_What you need to do_
A: From the article about the drama Aitebaar, list each separate viewer reaction it reports.
B: According to the article about the drama Aitebaar, why does the husband say he cannot face his wife? Answer in one to three sentences.
C: Answer these questions from the article about the drama Aitebaar:
(i) On what day did the second episode air?
(ii) Who plays the husband?
(iii) Which line of Khan's dialogue did a viewer single out?

_Provided text_

- Opening Delimiter -

Often, the drama industry in Pakistan has been criticized for not addressing sensitive issues with enough care and for promoting problematic behavior instead. Several netizens expressed outrage at the way drama serial Aitebaar depicted the aftermath of a rape attempt in its second episode.
The second episode that aired on Monday showed the traumatized wife played by Zarnish Khan trying to make her husband (Syed Jibran) ‘feel better’ after she escaped kidnapping and attempted rape but he refuses to believe her innocence.
Khan tells her husband she escaped before anything could happen and asks him for support. He, however, refuses to believe anything she says and throws a fit instead. Saying he can’t even face her because “another man has touched” her, he assumes that she has been raped.
Have a look at the scene:
The audience is not okay with this show of toxicity and for the right reasons. One user said she usually supports dramas based on rape victims but our drama industry has a toxic way of portraying survivors that end in the woman spending “her whole life proving her innocence to everyone around her.”
Another user had a question about what the man had lost in the entire ordeal, especially compared to the woman’s trauma. “Why are the man’s feelings even in the equation?” she asked.
Ironic how the drama is labeled Aitebaar yet there is no trust between the spouses, as pointed out by this user.
Someone pointed out that even if she had been raped, it would not have been her fault. They picked on Khan’s dialogue, “Mein abhi bhi wohi Pari hun [I am still the same Pari],” to highlight the fact that people do not become lesser versions of themselves even after they are subjected to violence.
Others pointed to other dramas with similar plots, and one user said a drama with such a story caused her to completely stop watching Pakistani dramas.

- Closing Delimiter -

_Source data_
- Opening Delimiter -

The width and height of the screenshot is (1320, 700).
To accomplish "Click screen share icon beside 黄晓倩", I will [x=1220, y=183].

- Closing Delimiter -
- Opening Delimiter -

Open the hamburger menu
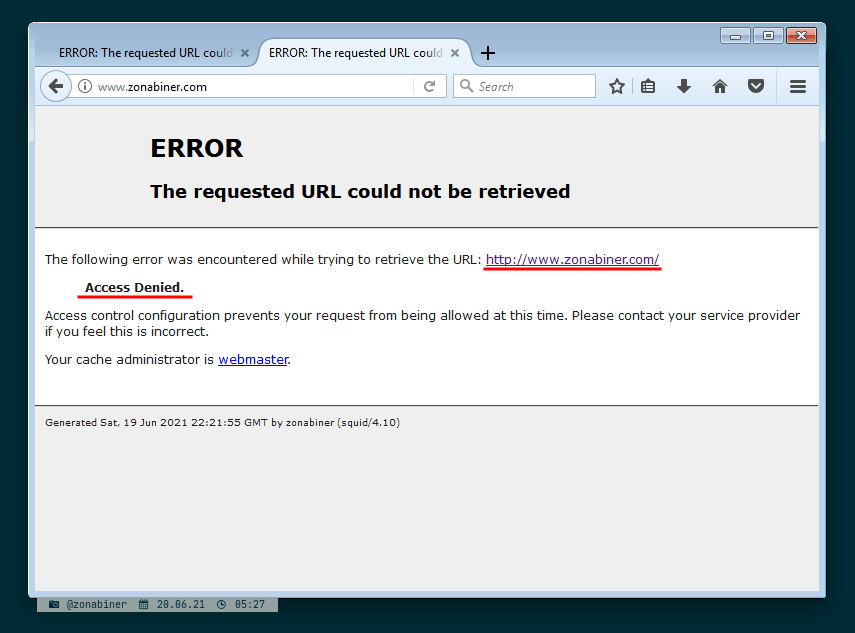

- Closing Delimiter -
- Opening Delimiter -

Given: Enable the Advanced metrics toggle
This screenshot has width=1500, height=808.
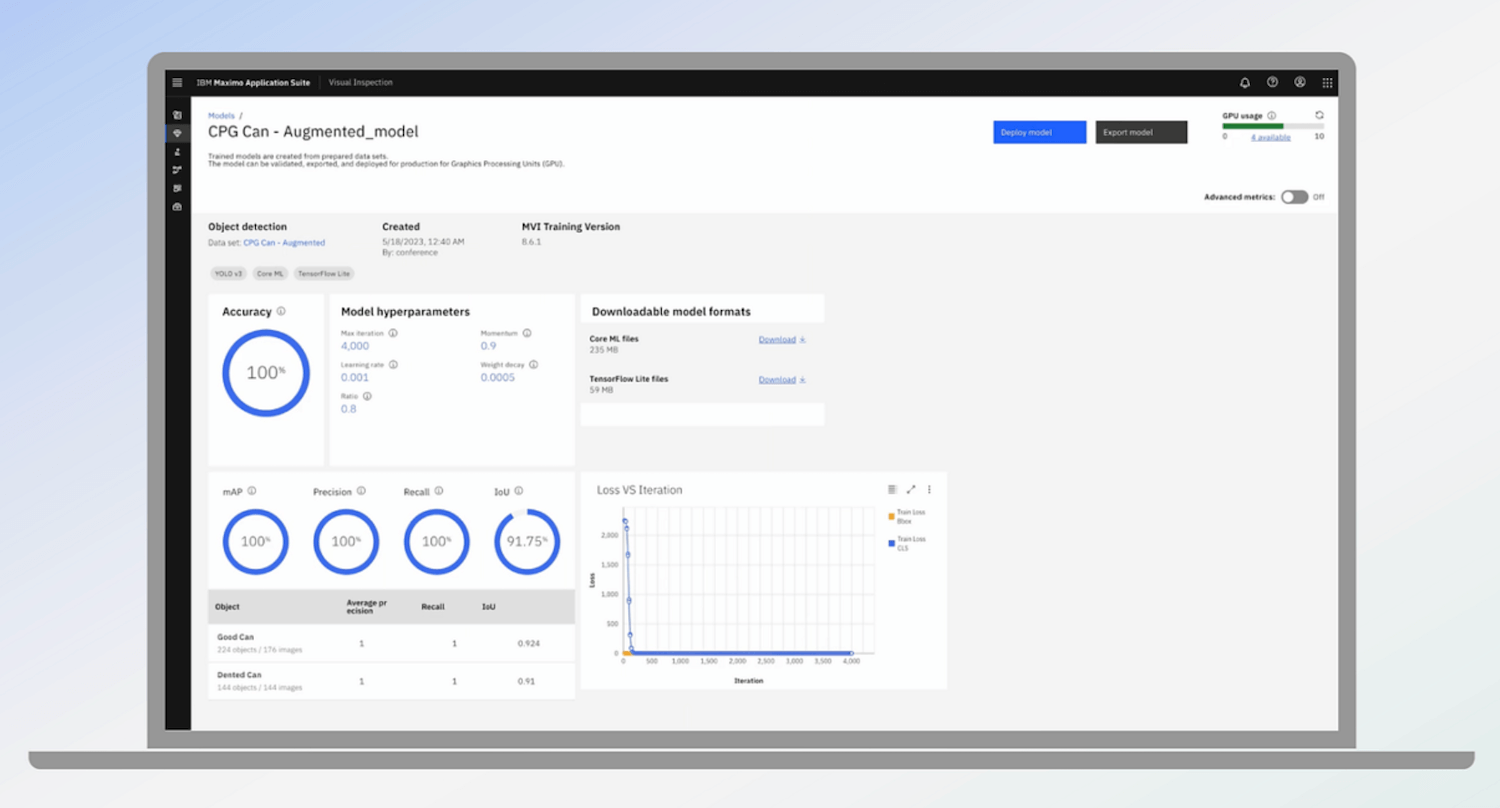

- Closing Delimiter -

_Per-task answers_
A:
- Pakistani dramas portray rape survivors in a toxic way, ending with the woman spending "her whole life proving her innocence to everyone around her."
- A viewer asked what the man had lost compared with the woman's trauma: "Why are the man's feelings even in the equation?"
- The drama is titled Aitebaar, yet there is no trust between the spouses.
- Even if she had been raped, it would not have been her fault; people do not become lesser versions of themselves after violence.
- Other dramas have similar plots, and one such drama made a viewer stop watching Pakistani dramas completely.

B: He says he cannot face her because "another man has touched" her. He assumes she has been raped and refuses to believe her when she says she escaped before anything could happen.

C:
(i) Monday
(ii) Syed Jibran
(iii) "Mein abhi bhi wohi Pari hun [I am still the same Pari]"